La pièce s'ouvre sur un son à huit voix qui se déploie en éventail et qui est utilisé à plusieurs reprises au cours de la pièce pour l'articuler. Un thème diatonique et lyrique de l'instrument soliste se développe jusqu'à un premier point culminant. La deuxième section est un allegro sur des basses lancinantes, qui débouche sur un tutti orchestral. L'hymne grégorien"Pange, lingua, gloriosi" est cité dans la troisième section, pour être relié dans la quatrième à l'allegro lancinant de la deuxième section.

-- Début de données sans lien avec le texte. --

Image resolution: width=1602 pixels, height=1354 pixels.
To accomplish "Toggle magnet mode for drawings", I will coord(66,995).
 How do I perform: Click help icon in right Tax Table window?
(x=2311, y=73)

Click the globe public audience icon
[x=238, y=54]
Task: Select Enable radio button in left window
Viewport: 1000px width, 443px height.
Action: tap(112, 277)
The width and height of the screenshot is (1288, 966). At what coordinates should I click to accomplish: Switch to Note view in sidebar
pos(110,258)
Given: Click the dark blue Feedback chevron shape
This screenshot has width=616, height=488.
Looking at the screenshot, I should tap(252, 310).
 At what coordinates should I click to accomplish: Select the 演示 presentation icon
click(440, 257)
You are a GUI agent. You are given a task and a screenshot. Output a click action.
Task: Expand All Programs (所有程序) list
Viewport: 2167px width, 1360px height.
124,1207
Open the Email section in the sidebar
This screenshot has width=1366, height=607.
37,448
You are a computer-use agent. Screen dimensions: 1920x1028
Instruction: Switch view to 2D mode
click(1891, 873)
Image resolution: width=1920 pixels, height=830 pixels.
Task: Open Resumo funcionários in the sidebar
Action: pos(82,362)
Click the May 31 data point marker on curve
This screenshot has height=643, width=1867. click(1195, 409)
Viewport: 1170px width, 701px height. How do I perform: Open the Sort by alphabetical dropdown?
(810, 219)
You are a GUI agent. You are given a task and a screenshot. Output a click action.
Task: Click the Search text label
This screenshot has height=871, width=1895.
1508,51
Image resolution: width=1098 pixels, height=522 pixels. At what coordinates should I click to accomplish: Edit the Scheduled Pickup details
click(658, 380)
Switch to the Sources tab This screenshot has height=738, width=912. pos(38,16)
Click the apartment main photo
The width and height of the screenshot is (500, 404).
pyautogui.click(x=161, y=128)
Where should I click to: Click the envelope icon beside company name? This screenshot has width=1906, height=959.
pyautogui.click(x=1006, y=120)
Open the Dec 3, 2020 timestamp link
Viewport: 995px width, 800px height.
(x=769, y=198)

L'ensemble du matériau de l'œuvre est traité dans la section suivante - dont le début est clairement marqué par l'interruption abrupte d'une montée en puissance - à la manière d'une exécution dans de courts épisodes orchestraux et solistes. Une dernière montée en puissance conduit à la cadence expansive du soliste, qui constitue l'avant-dernière section. Dans la coda, le motif du choral est modifié à la manière du jazz ; ensuite, un son à 16 voix est construit, à partir duquel la clarinette s'exprime pour la dernière fois musicalement - avec un motif “B-A-C-H” qui avait déjà été évoqué plusieurs fois auparavant. Un son de mi majeur retenu avec un glissando ascendant qui s'éteint termine l'œuvre dans un pianissimo extrême.